The following is a quotation of 35 U.S.C. 112 (pre-AIA ), second paragraph:
The specification shall conclude with one or more claims particularly pointing out and distinctly claiming the subject matter which the applicant regards as his invention.
Claim 12 is rejected under 35 U.S.C. 112(b) or 35 U.S.C. 112 (pre-AIA ), second paragraph, as being indefinite for failing to particularly point out and distinctly claim the subject matter which the inventor or a joint inventor (or for applications subject to pre-AIA 35 U.S.C. 112, the applicant), regards as the invention. The claim recites components “a. a powder; or b. a gel, putty, or paste” and it is unclear if the a. and b. of claim 12 are directed to the a. and b. of claim 1 or if the applicant is merely giving options for the starch particles. This is indefinite and confusing.

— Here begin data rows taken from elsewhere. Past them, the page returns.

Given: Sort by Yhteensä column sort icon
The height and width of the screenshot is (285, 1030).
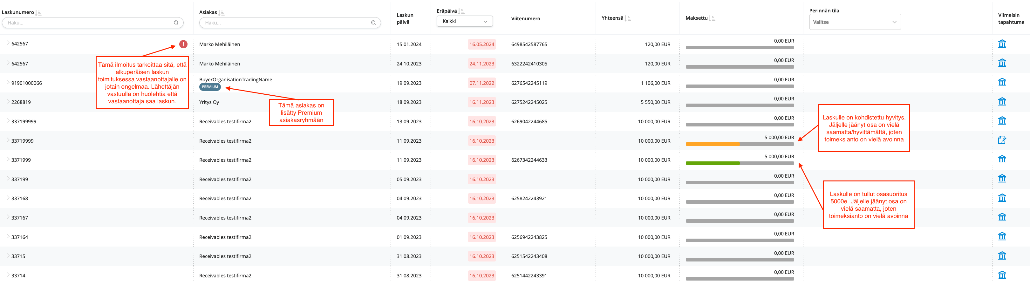Looking at the screenshot, I should pos(628,18).
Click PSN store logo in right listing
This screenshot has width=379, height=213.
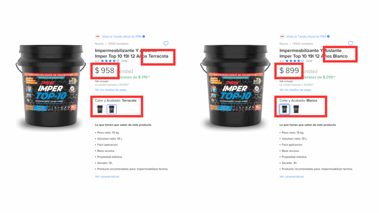[x=282, y=37]
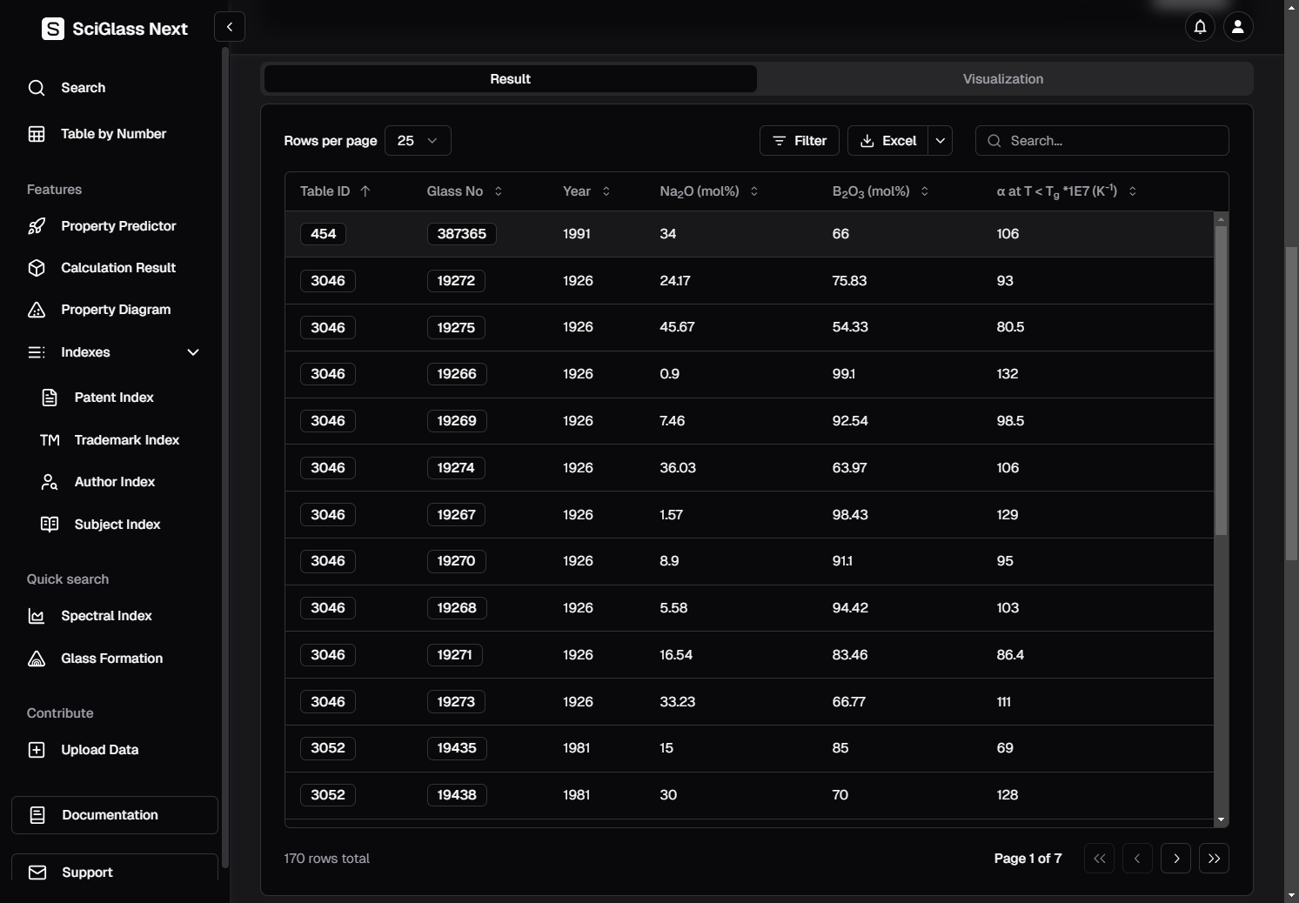Screen dimensions: 1299x903
Task: Switch to the Visualization tab
Action: [1002, 79]
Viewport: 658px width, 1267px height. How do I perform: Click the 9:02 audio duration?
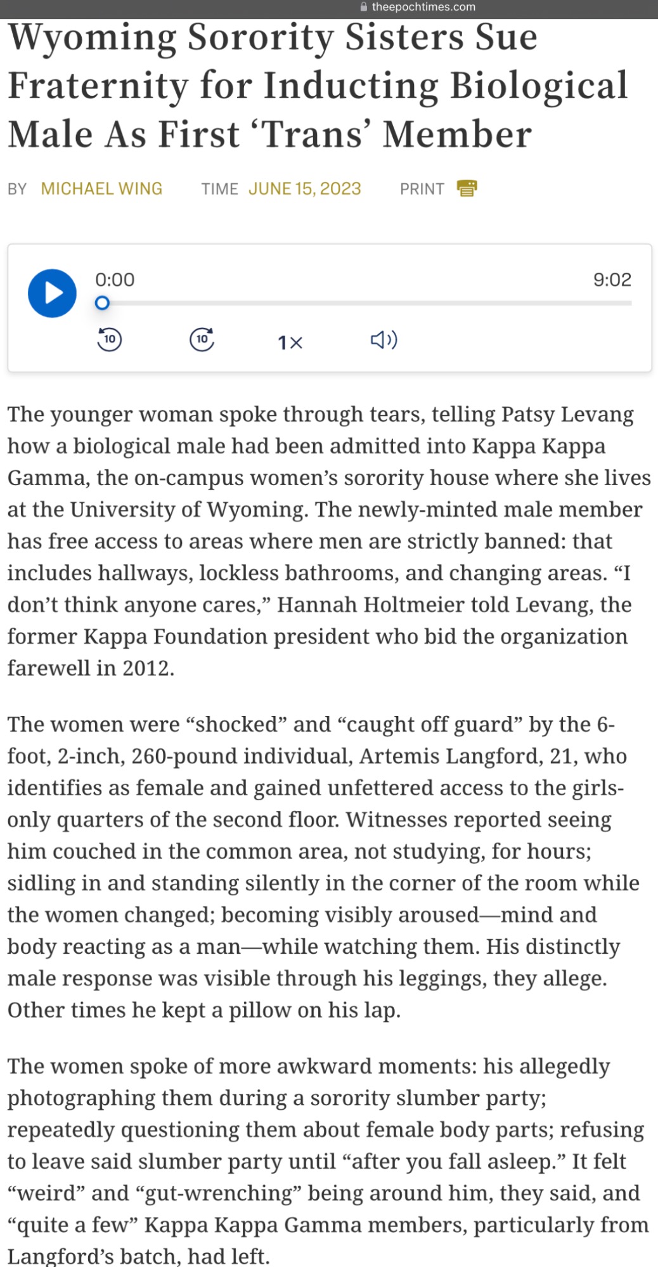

If the applicant is merely giving options for the starch, then there is no reason to claim them as a. and b. and should just list the options to make the claim more clearly understood.
Claim Rejections - 35 USC § 102
In the event the determination of the status of the application as subject to AIA 35 U.S.C. 102 and 103 (or as subject to pre-AIA 35 U.S.C. 102 and 103) is incorrect, any correction of the statutory basis (i.e., changing from AIA to pre-AIA ) for the rejection will not be considered a new ground of rejection if the prior art relied upon, and the rationale supporting the rejection, would be the same under either status.
The following is a quotation of the appropriate paragraphs of 35 U.S.C. 102 that form the basis for the rejections under this section made in this Office action:
A person shall be entitled to a patent unless –
(a)(1) the claimed invention was patented, described in a printed publication, or in public use, on sale, or otherwise available to the public before the effective filing date of the claimed invention.
Claims 1-8, 12-13, 15, 17 and 19-20 are rejected under 35 U.S.C. 102(a)(1) as being anticipated by Xin Ji et. al. (US20090062233A1).
Regarding claims 1, 15, 17, 20, Ji discloses a method of treating a wounded tissue of an animal which comprises applying a biocompatible modified starch to the tissue and wherein the modified starch has a molecular weight of 15,000 daltons or more and a grain diameter or 1 to 1000 um (see claim 1 and abstract). Ji discloses wherein the modified starch is carboxymethyl starch or hydroxyethyl starch (see claims 16-17) and this would act as the carboxylation or hydroxylation of glucose units in the starch as claimed. This process of applying the biocompatible modified starch and the biological material which would be the wounded tissue would be the same as combining to form a mixture as claimed. Additionally, the carboxymethyl starch is degradable by amylase.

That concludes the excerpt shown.